When the internal wlan interface is set to vlan 1, it does not communicate to the Radius server. However if I set the internal wlan interface to vlan10 everything works. I have checked the logs of the radius server, when it set to vlan1 it doesn't even attempt to communicate with it.
If I set the internal interface on vlan1 not to authenticate to the radius server then it will work.
Re: Cisco 2504, internal wlan set to vlan 1 will not authenticat
If you have the vlan set to 1, for interface inside, it will send all the traffic tagged with vlan 1. On the switch, you have not specified the switchport trunk native vlan, so by default the native is 1. When a dot1q trunk receives traffic with it's own native vlan set, it will drop the packet.

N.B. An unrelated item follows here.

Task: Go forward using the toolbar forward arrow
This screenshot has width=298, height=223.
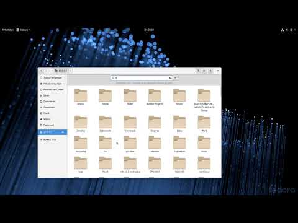Action: click(x=46, y=71)
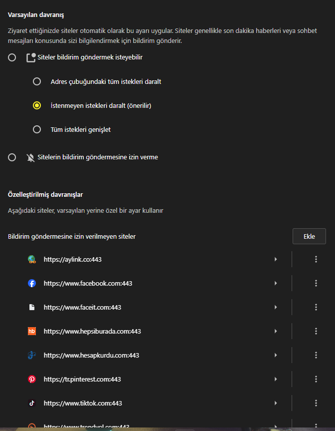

So you can either change the interface inside to b vlan 0 (untagged), or even better set the switchport trunk native vlan on f0/10 to be an invalid vlan. that way if any traffic happens to hit it without a tag, it will get dropped into the bit bucket.
Further, you should not place any server the clients or WLC need to speak with in a subnet the WLC has a dynamic interface for. The WLC should be sending all of it's requests via the management interface, but if the Server is in a dynamic interfaces range, it will send to the closer match.